Учитывая, что по традиции никто не может понять пророчества, это показалось отчаявшимся вдвойне суровым.

Авл никогда не славился своей настойчивостью. Поскольку оракул показался ему пустой тратой времени, он сдался. Без тени лицемерия он написал своей скептически настроенной сестре, что теперь считает нужным исполнить волю родителей и поступить в университет. Елена расхохоталась. Мне было забавно представить себе реакцию их родителей. Мы предполагали, что раз Авл увидел статую Зевса в Олимпии и исследовал Дельфийское святилище, ему пора добавить великолепный Парфенон в список своих желаний.

Статиан, обезумевший от горя жених, остался позади, все еще ища возможности предоставить Пифии свинцовую табличку с вопросом: «Кто убил мою жену?»; она была неистовой жрицей, которая даже в наши дни сидела на треножнике и жует лавровые листья, пока бог (или лавровые листья) не одарил ее непостижимой мудростью и невыносимой головной болью.

Если Статиан вскоре не присоединится к группе, кому-то придётся отправиться в Дельфы и забрать его. Держу пари, я знаю, кто это будет. Возможно, вызволить его будет проще, когда я сам смогу ответить на его трагический вопрос, поэтому я поместил этого одержимого вдовца в свою ячейку «на потом».

«Как оракул, ты — ленивый ублюдок, Фалько!» — прокомментировала Елена.

«О неверующая женщина! Как оракул, я горячая штучка. Я пророчествую это. Ищи того, кто приходит и уходит, среди тех, кто уходит и приходит».

«Ты думаешь, Финей — убийца? Но Финей сказал тебе, что в решающие моменты он был занят другими людьми, так что это невозможно».

«Финей — явный лжец», — предсказал я.

XXXIII

Поскольку никакая другая тактика затягивания времени мне в голову не приходила, на следующее утро я все же отправился в акрополь.

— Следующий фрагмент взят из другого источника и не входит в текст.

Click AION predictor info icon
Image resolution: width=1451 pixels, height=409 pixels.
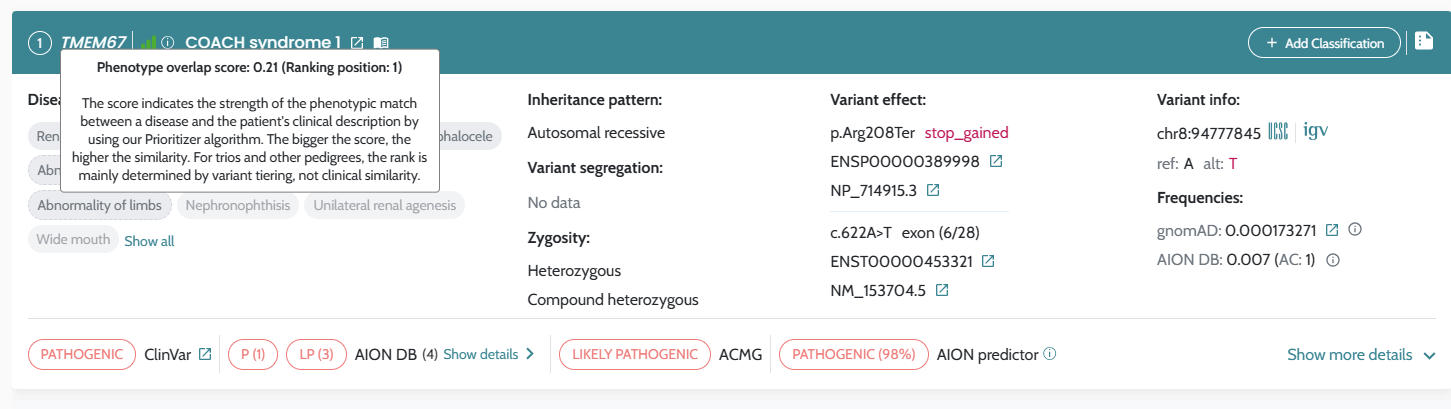(x=1049, y=354)
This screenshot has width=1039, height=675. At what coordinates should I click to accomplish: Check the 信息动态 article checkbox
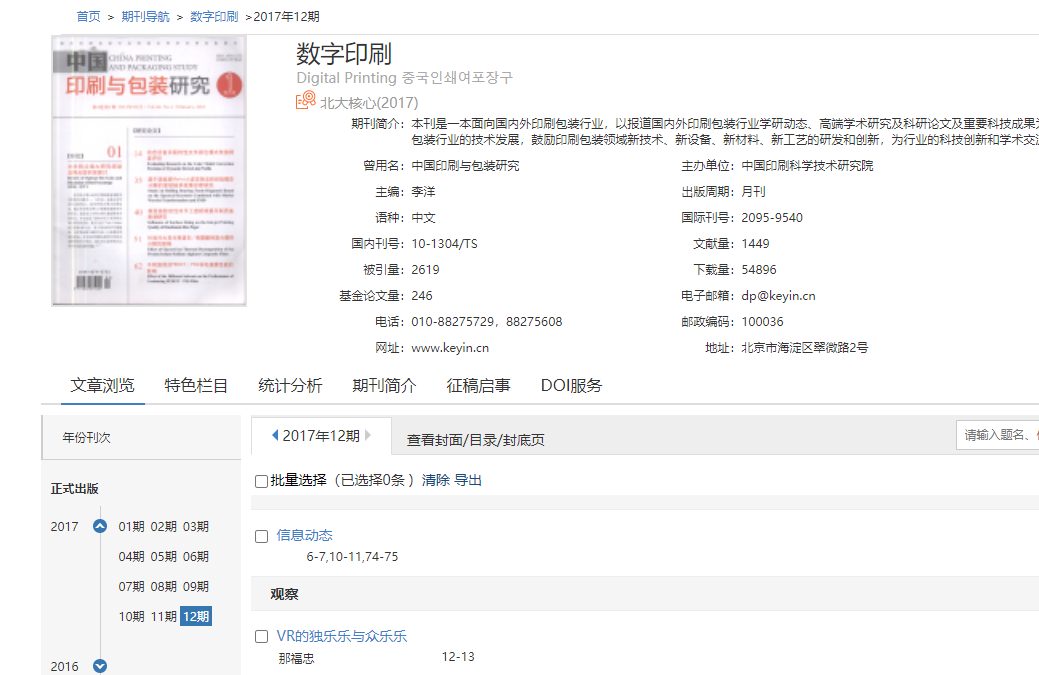coord(262,536)
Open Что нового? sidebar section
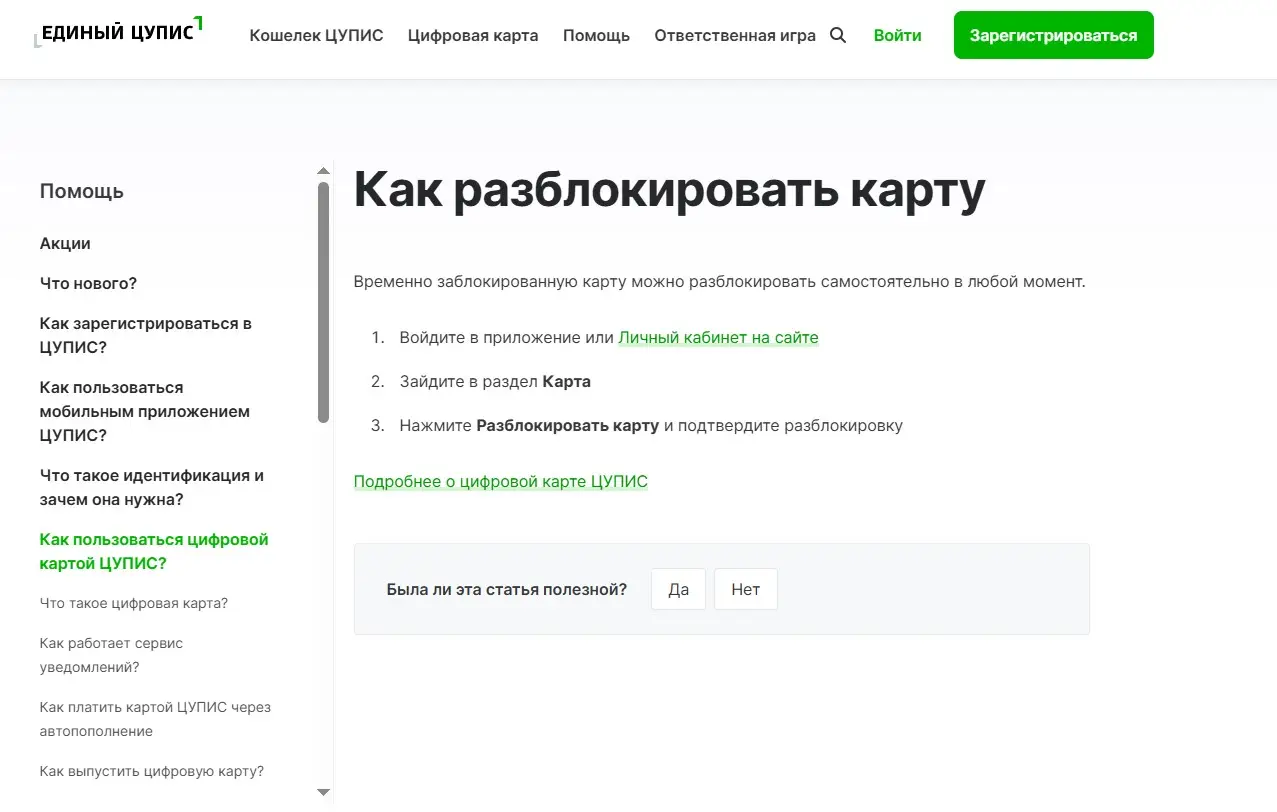 click(x=88, y=284)
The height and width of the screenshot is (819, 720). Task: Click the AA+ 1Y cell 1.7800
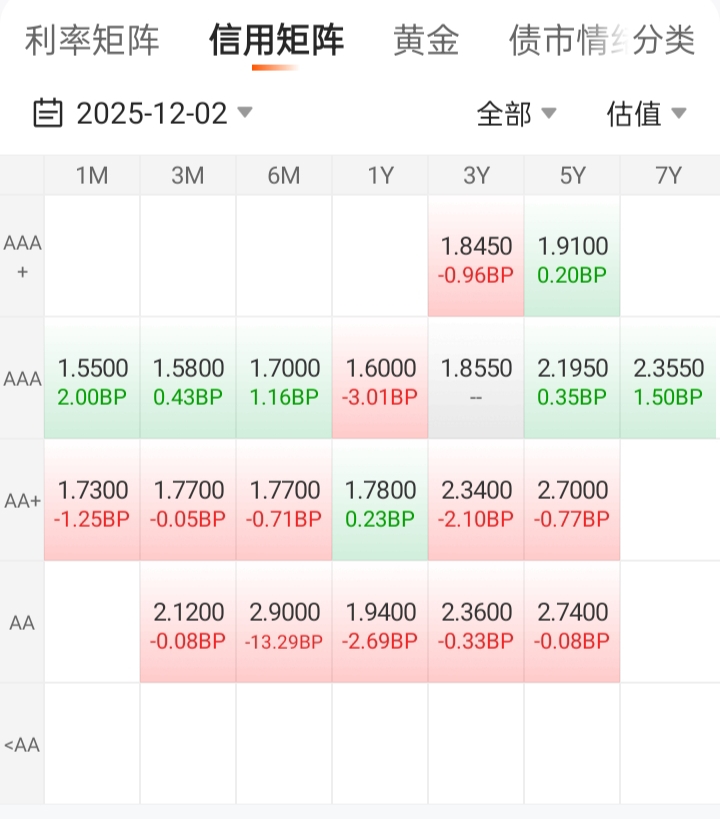tap(380, 502)
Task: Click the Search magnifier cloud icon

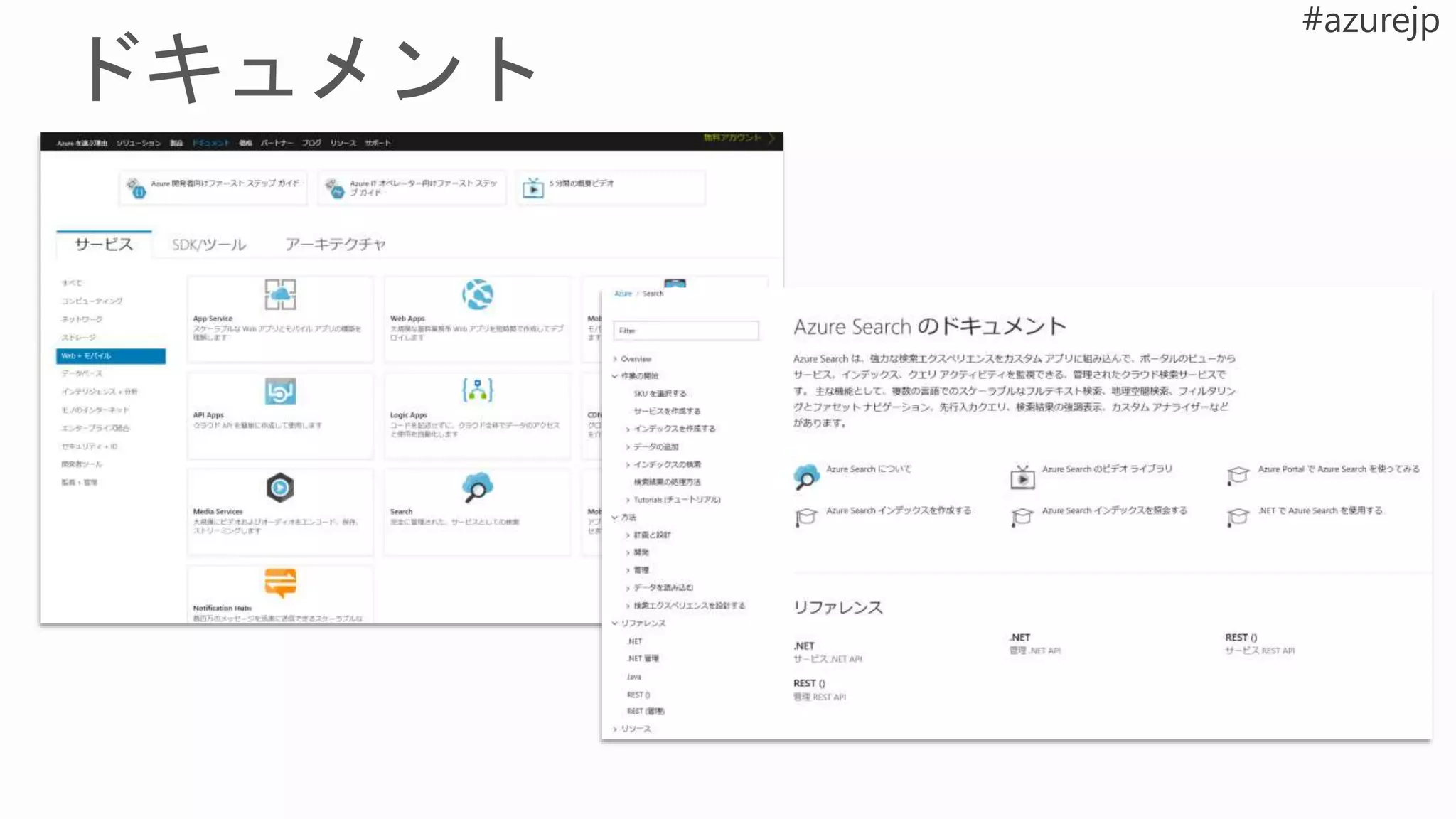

Я пересёк Форум с северной стороны, в походном снаряжении, и Нукс следовал за мной по пятам. В какой-то момент я заметил Финея у лавки. Он был увлечён разговором с другим человеком, без сомнения, одним из своих многочисленных знакомых; я опустил голову и прошёл незамеченным. Тут меня окликнул чей-то голос. Это был всего лишь Клеоним, вольноотпущенник; он сидел на центральной трибуне в одиночестве, ожидая открытия винных лавок. Его жена и двое их спутников спали с похмелья, поэтому он сказал, что поднимется со мной на скалу, чтобы полюбоваться видами. Нукс вилял хвостом, ожидая гостей, поэтому я согласился.

На Клеониме, поверх богато расшитой туники, красовалась массивная пряжка ремня, а на мускулистых предплечьях сияли такие тяжелые золотые браслеты, что я счел своим долгом убрать его от завистливой толпы.

Мы дошли до восточной части и поднялись по короткой лестнице, ведущей к ряду из примерно шести отдельных храмов, посвящённых второстепенным божествам. Этот город, безусловно, был благочестивым. Затем мы прошли через несколько небольших лавок и оказались напротив гораздо большего храма в римском стиле, который производил впечатление храма, посвящённого императорской семье. Его колонны украшали изысканные коринфские колонны с листьями аканта; с опозданием меня осенило, что пышный коринфский стиль столицы на самом деле назван в честь этого города. Мне он никогда не нравился.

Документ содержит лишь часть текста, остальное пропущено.